[antlr-interest] Literals, Predicates and Actions

Fri Mar 6 11:16:24 PST 2009

Julian Mensch wrote:
>   Hi,
>
>   I'm a newbie to ANTLR working on translating a long ACCENT
> grammer to ANTLR under the C target, and have a few
> questions about the use of literals to define tokens in combined
> lexer-parser grammars. I understand that literals in parser rules
> create implicit lexer rules, and I find this to be a very useful
> feature for naturalistic languages that have a set of keywords of
> notable size which can increase frequently, and include frequent
> alternatives.
>
>   What I'm wondering is if I can somehow apply global predicates
>   
No, you cannot do this. I strongly advise that you do not use literals 
in your grammar. While at first it seems more intuitive and is perfectly 
fine for simple grammars, as soon as you want to provide good error 
messages, or walk a tree, you will find that they get in the way. You 
won't know what T42 actually is, and it will even change names when you 
add and change literals.

Before too long, it is like the scene in the Matrix where the guy says 
"I don't see the code any more, I just see blond, brunette..." Looking 
at LCURLY will mean exactly the same thing as '{'.

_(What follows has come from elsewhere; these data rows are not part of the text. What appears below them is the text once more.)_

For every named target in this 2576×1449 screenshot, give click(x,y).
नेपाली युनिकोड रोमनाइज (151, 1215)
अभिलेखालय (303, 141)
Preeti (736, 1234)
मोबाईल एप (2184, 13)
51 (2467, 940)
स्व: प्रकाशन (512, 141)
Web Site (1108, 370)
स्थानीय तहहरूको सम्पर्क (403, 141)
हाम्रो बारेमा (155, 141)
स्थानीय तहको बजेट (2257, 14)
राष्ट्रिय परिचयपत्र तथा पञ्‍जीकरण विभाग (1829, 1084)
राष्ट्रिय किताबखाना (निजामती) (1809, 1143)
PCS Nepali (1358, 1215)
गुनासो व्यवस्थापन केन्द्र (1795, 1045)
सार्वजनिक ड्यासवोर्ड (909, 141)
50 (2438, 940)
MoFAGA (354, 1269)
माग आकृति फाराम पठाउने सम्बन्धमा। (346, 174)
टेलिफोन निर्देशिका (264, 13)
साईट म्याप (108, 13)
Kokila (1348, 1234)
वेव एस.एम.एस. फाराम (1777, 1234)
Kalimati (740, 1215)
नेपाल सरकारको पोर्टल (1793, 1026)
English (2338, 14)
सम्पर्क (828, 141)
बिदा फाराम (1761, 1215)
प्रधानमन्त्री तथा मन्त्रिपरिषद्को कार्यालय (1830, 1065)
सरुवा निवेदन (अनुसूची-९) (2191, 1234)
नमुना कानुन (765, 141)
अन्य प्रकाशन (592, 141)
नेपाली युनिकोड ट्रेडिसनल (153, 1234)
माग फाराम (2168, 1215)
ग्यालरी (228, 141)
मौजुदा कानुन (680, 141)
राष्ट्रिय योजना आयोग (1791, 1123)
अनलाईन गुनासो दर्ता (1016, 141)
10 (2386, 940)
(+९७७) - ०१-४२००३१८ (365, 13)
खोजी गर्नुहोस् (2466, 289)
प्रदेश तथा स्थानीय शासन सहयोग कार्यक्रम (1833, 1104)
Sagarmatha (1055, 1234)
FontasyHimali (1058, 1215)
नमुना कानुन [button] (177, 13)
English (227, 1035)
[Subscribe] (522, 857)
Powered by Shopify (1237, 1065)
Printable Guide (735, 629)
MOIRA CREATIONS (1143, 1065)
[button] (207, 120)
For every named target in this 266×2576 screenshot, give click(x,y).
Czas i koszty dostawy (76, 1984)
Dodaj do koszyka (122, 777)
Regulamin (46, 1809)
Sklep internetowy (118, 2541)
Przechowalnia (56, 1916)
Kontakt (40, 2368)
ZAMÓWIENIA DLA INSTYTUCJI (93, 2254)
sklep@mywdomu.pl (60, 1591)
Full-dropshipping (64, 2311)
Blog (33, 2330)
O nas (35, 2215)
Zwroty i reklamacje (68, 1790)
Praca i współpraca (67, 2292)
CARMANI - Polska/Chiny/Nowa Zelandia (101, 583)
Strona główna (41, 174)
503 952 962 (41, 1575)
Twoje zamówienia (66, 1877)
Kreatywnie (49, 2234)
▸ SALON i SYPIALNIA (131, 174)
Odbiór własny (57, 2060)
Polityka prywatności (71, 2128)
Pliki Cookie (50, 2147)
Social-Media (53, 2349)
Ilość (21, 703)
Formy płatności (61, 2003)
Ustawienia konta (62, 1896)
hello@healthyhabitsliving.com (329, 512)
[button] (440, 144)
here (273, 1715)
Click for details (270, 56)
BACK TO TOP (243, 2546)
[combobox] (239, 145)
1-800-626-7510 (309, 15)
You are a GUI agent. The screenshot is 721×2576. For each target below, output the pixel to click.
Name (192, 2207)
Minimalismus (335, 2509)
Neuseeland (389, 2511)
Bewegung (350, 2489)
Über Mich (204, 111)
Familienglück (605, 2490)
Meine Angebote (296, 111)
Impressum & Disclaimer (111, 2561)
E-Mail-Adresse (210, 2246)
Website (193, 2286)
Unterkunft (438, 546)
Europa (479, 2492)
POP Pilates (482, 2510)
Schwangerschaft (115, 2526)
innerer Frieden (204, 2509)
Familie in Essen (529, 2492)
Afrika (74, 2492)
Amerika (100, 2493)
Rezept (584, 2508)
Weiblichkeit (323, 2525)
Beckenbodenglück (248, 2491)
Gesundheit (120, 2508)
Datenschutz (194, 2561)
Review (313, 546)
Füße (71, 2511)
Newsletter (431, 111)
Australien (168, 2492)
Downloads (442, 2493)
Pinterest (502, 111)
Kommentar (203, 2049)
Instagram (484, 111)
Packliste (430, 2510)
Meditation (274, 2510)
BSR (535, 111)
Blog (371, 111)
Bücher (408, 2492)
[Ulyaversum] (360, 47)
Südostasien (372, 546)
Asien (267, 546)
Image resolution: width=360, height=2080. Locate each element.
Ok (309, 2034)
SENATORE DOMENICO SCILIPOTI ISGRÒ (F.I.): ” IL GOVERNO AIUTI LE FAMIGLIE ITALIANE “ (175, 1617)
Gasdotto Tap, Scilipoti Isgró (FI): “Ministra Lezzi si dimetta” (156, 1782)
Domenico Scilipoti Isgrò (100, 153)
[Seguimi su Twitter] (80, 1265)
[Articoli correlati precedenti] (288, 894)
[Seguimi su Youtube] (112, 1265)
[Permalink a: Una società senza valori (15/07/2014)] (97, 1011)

>   Predicates for literals would also be really useful, in
> the case, for example, where you have a limited set
> of keywords that are universal to the language, but
> your ever-expanding larger set is only valid in some
> lexical circumstances. For example:
>
> @literals
>   { isUniversalKeyword(GETTEXT()->chars) || inFullKeywordMode }?
>   
Don't use these macros directly, use $text otherwise you will be subject 
to the vagaries of me changing my mind ;-)
>   I know there's no such thing as the "@literals"
> construct I'm showing here, but I'm wondering if there's
> any way to duplicate the effect I'm going for with it.
>   
Well, it is just re-inventing the wheel really. I understand where you 
are coming from, but if you go with what the tool does now, you will 
soon find it all second nature.
> Currently I'm matching all keywords as IDENT and
> using string tables, setType() and tokens with 'fragment
use $type where you can of course. I tend not to use the ident method, I 
just use an identifier rule that allows the keywords. Which approach is 
best depends on preference and circumstance of course.

Jim